The relevant habitat stretches through multiple countries, including Brazil, Argentina, Bolivia, Uruguay, and Paraguay. Specific rivers, regions, and tributaries include the Juramento, Yabotí, and Parana.

== Ecology and biology ==
In environments of strong hypoxia, A. abramis can develop reversible dermal extensions, possibly as a way to increase the efficacy of aquatic surface respiration (ASR). Previous research on similar traits had revealed a demonstrable link between morphological plasticity and ASR, and this is likely to remain the case in A. abramis. ASR is a trait in many species of fish that need to cope with hypoxic environments.

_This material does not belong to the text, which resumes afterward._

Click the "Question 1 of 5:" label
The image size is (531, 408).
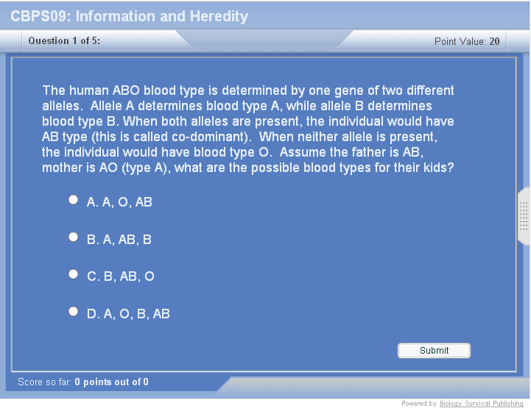point(64,41)
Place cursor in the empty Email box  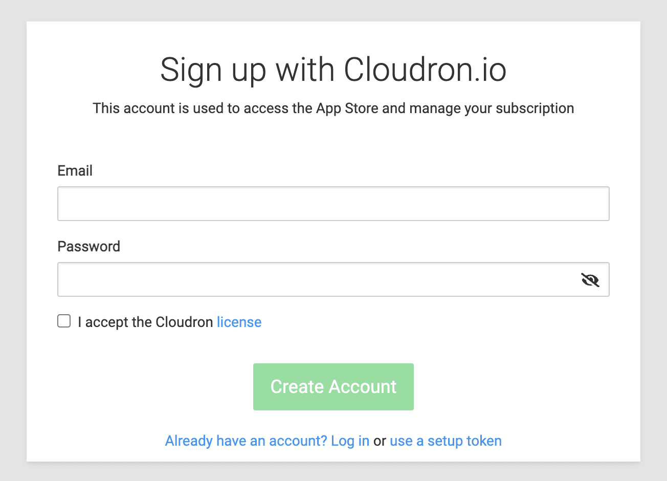coord(333,204)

Astyanax abramis lives in syntopy with sister species A. lacustris. It is also known to live in sympatry with other congeners, including A. puka, A. asuncionensis, A. eigenmanniorum, and A. lineatus, specifically in the Juramento River. Because it is an unspecialized feeder that also eats other fish, sympatry with smaller species is unlikely.

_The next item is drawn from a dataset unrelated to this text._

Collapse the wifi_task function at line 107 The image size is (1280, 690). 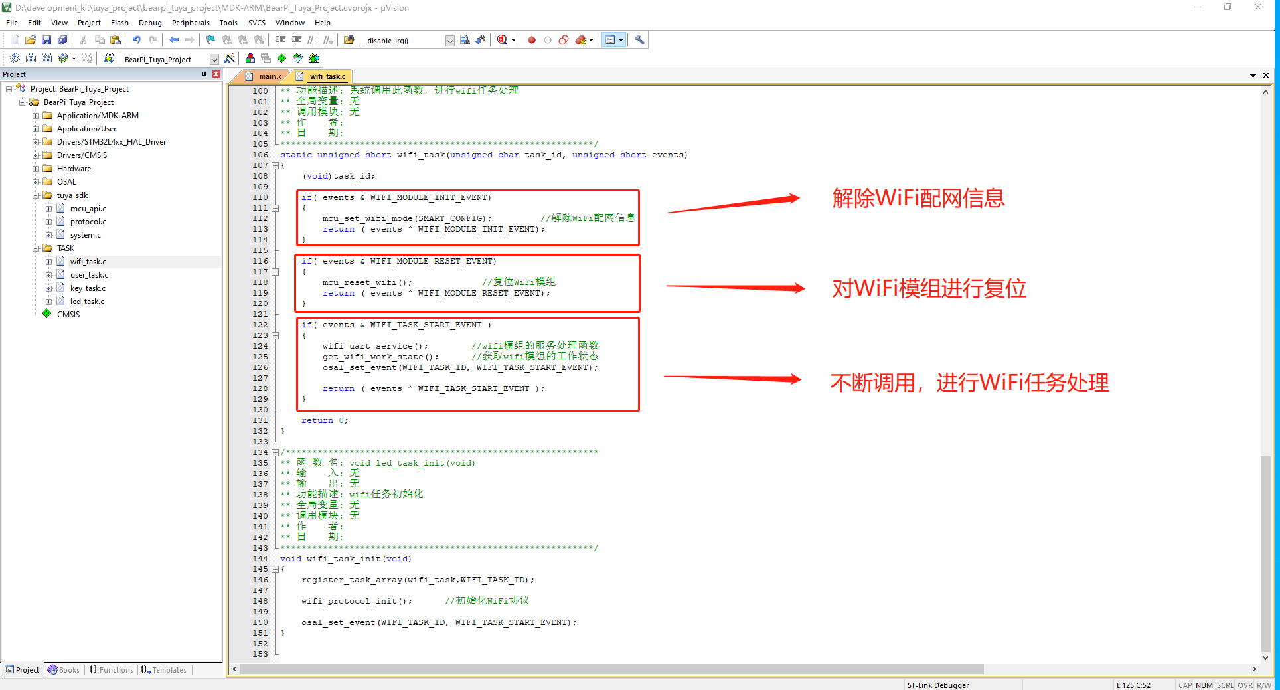275,165
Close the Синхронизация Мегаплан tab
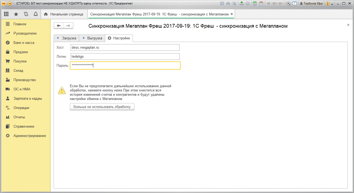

Astyanax abramis is also subject to parasite infestation. The parasitic nematode worm Procamallanus (Spirocamallanus) hilarii has been recorded from a wide variety of neotropical fish species, including A. abramis.

=== Reproduction ===
Astyanax abramis has a split spawning season, with higher reproduction activity in April and October. These months correspond with periods of higher water temperature and greater rainfall. In female fish, the length of the body is positively correlated with the size of the ovaries, so a period of greater reproductive activity is likely to have more large female specimens.

=== Diet ===
Astyanax abramis is a highly-adaptable omnivore that lives in regions strongly influenced by flood cycles. The intestines can become larger in periods of food scarcity, which allows it to eat items that are more difficult for it to digest, like plant material. Juveniles, being smaller, are not afforded as much flexibility, and as such are sometimes more carnivorous than the omnivorous adults.

Other studies report that the juveniles are more herbivorous than the adults, but this is likely explained by environmental differences; there is also evidence that general food abundance influences diet (such as increased allochthonous plant consumption in areas with plentiful riparian vegetation), which means that the role of A. abramis in the trophic system changes depending on the region. Disregarding age, however, smaller adults also tend to be more carnivorous than larger adults, further diversifying observed feeding habits.

== Conservation status ==
Astyanax abramis has been evaluated by the IUCN Red List as "Least Concern" due to its wide distribution and the fact that it can easily be collected in various locations. For instance, in an evaluation of the fish fauna of the Yabotí stream, Hirt et al. ranked A. abramis as the ninth most abundant species, and the Yabotí stream is largely within the protected Yabotí Biosphere Reserve.